## begin Records to use

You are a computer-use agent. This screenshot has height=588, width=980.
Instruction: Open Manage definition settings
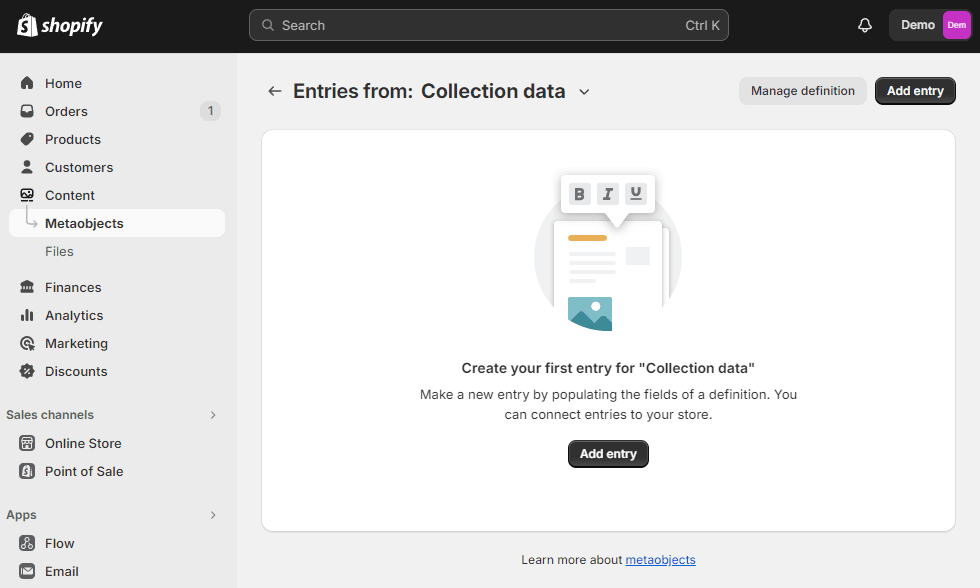point(802,91)
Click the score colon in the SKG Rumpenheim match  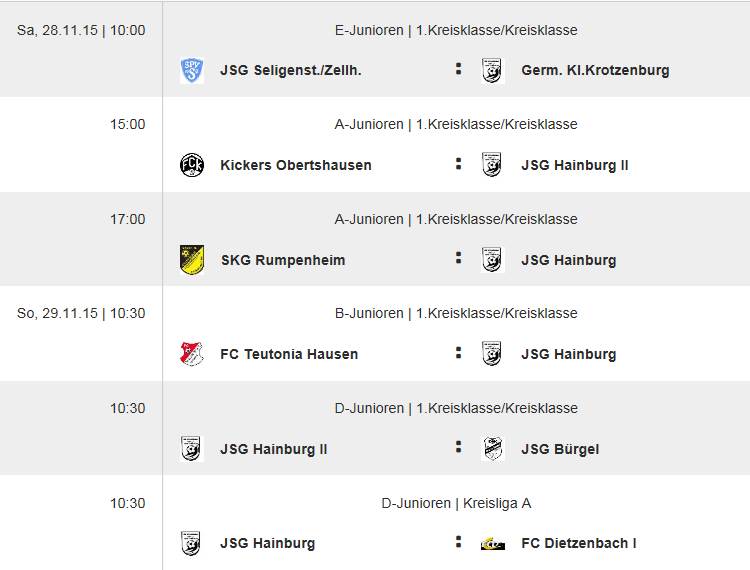(458, 258)
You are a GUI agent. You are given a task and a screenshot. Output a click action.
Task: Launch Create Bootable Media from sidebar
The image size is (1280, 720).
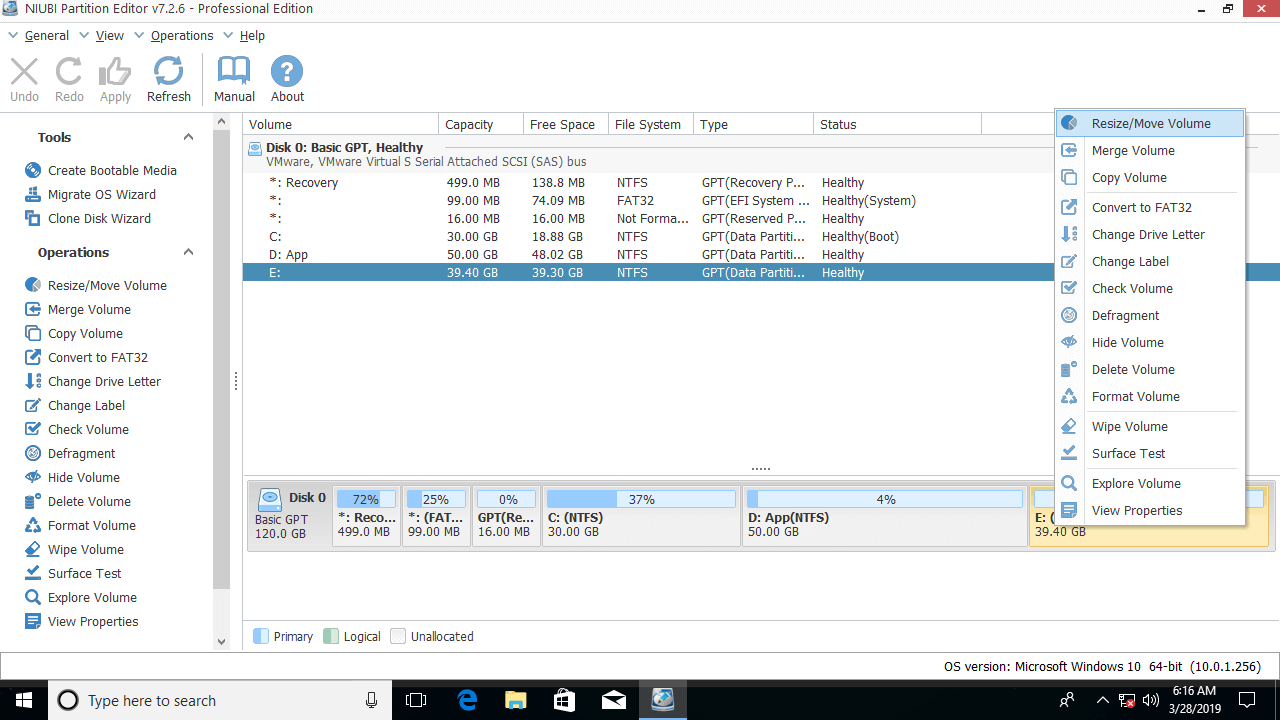pos(111,170)
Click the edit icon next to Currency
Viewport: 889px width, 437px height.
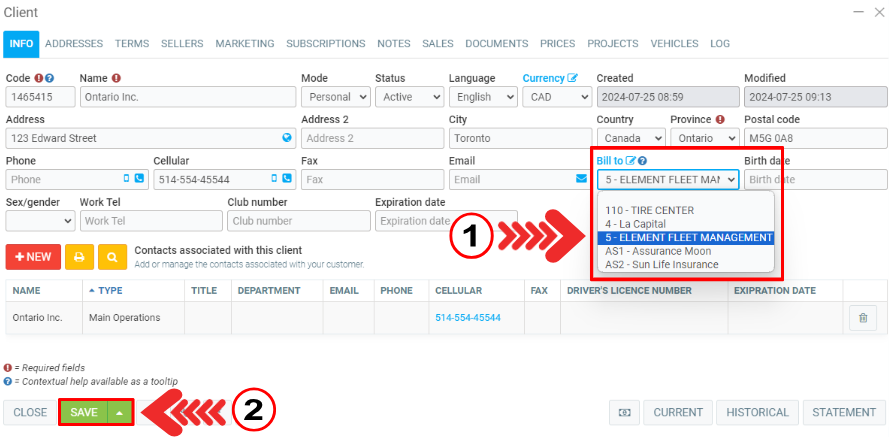click(573, 78)
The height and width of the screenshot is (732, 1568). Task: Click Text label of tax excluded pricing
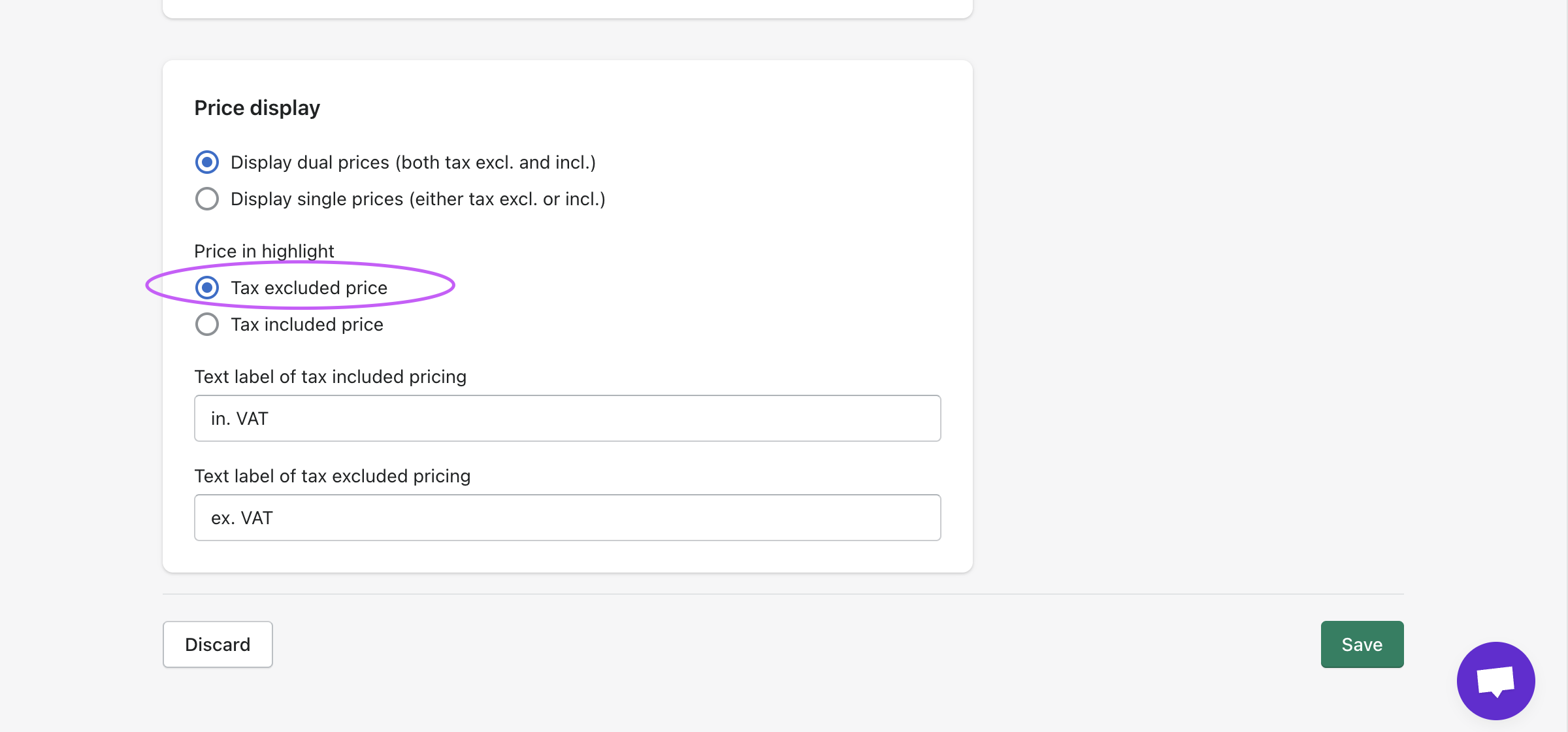coord(332,476)
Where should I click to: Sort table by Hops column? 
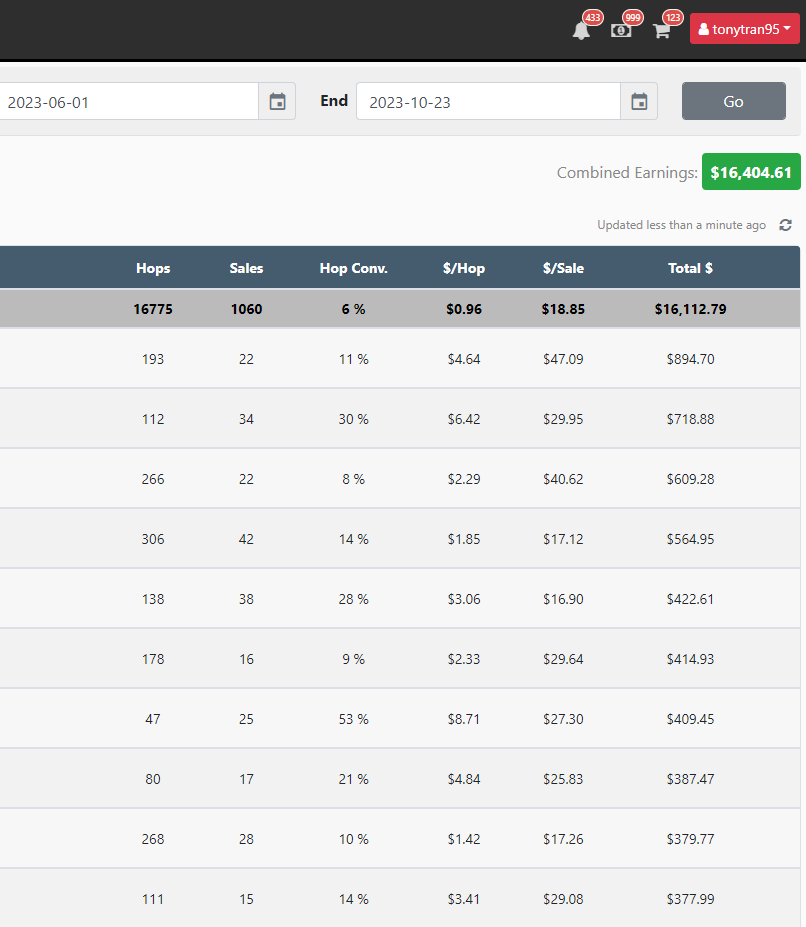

## end Records to use

▶ _Exercise aim_:
Count the lines of the data that contain the string "height" and give only that number.

▶ _Final answer_:
3